■ The problem
Quote the chat log below word for word, from "[1:50] <wido> under" to "work too hard!".

-- begin Quoted text --

[1:50] <wido> sagewk: here now
[1:50] <sagewk> wido: ah! sorry i'm just heading out the door
[1:50] <wido> vacation time here at work!
[1:50] <wido> under powered these weeks
[1:50] <sagewk> wido: wanted to ask more about the high pool count problems you saw on friday... maybe we can talk tomorrow? or you can send an email with more detail?
[1:51] <wido> yeah, sure. we'll talk tomorrow
[1:51] <sagewk> wido: sounds good. don't work too hard!
[1:51] <wido> tnx!
[1:51] <wido> ttyl
[18:01] <wido> sagewk: I'll be online in about 5 hours
[18:11] <gregaf> wido: I think we'll all be around then :)
[22:10] <wido> hi
[22:11] <cmccabe> hi wido, just about to head to lunch
[22:11] <cmccabe> I think sage is coming back from lunch soonish
[22:11] <cmccabe> bbl
[22:13] <wido> ok, I'll hang around a bit
[22:17] * aliguori (~anthony@ has joined #ceph
[22:22] <wido> sagewk: Back from lunch yet?

-- end Quoted text --
-- begin Supplied data --

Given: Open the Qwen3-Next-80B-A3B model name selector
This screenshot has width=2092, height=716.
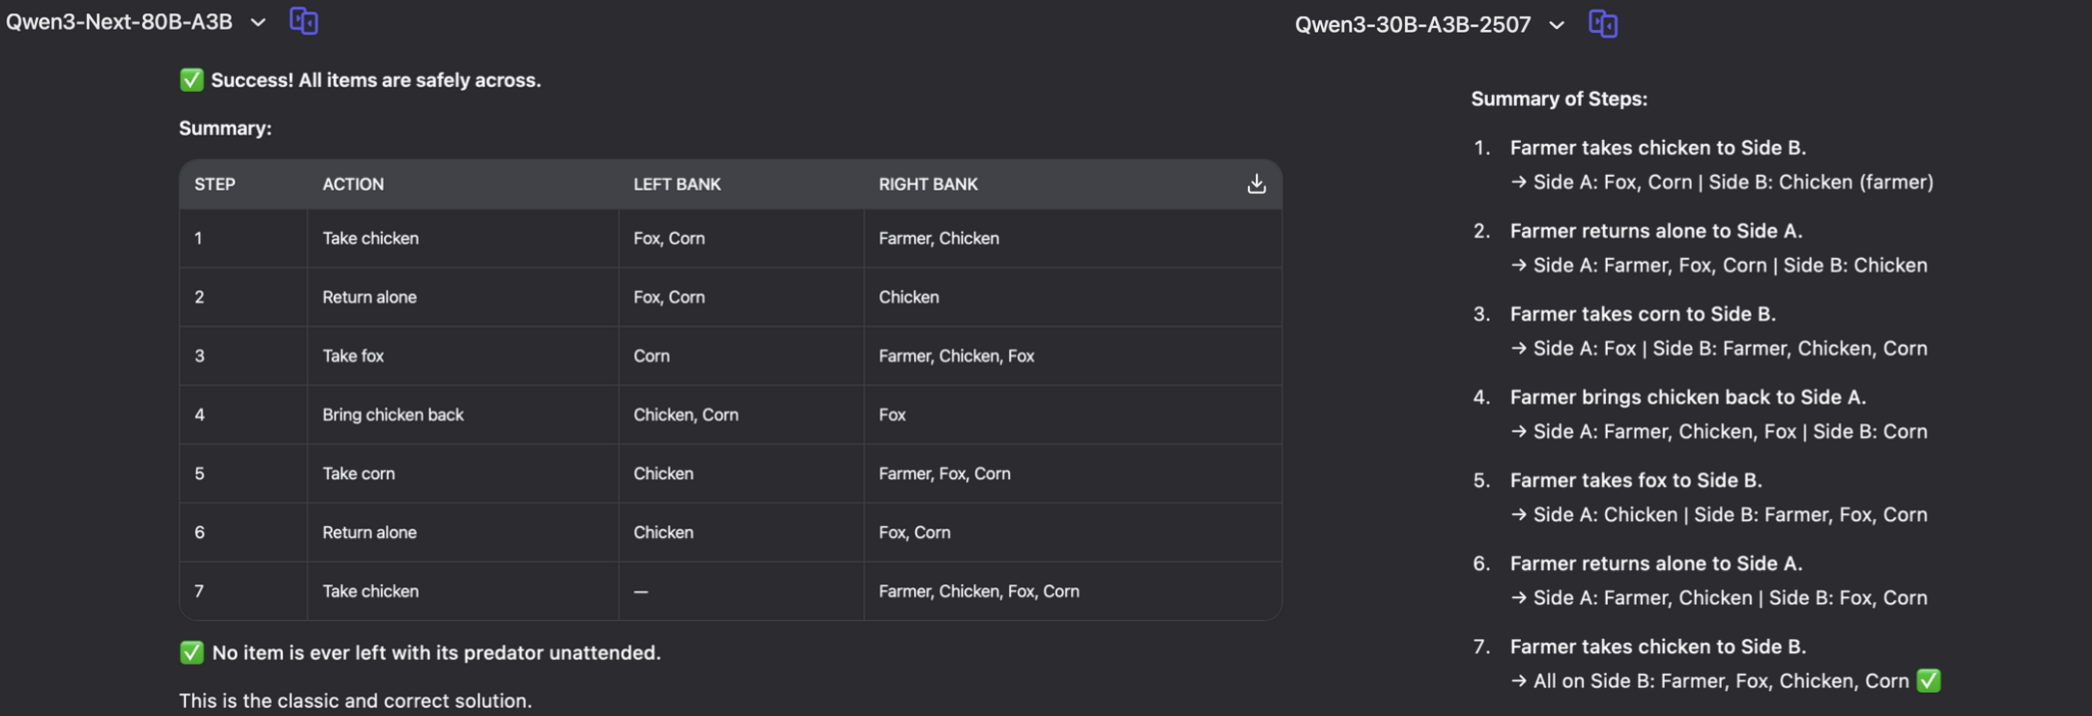Looking at the screenshot, I should (x=119, y=22).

-- end Supplied data --

■ Correct result
[1:50] <wido> under powered these weeks
[1:50] <sagewk> wido: wanted to ask more about the high pool count problems you saw on friday... maybe we can talk tomorrow? or you can send an email with more detail?
[1:51] <wido> yeah, sure. we'll talk tomorrow
[1:51] <sagewk> wido: sounds good. don't work too hard!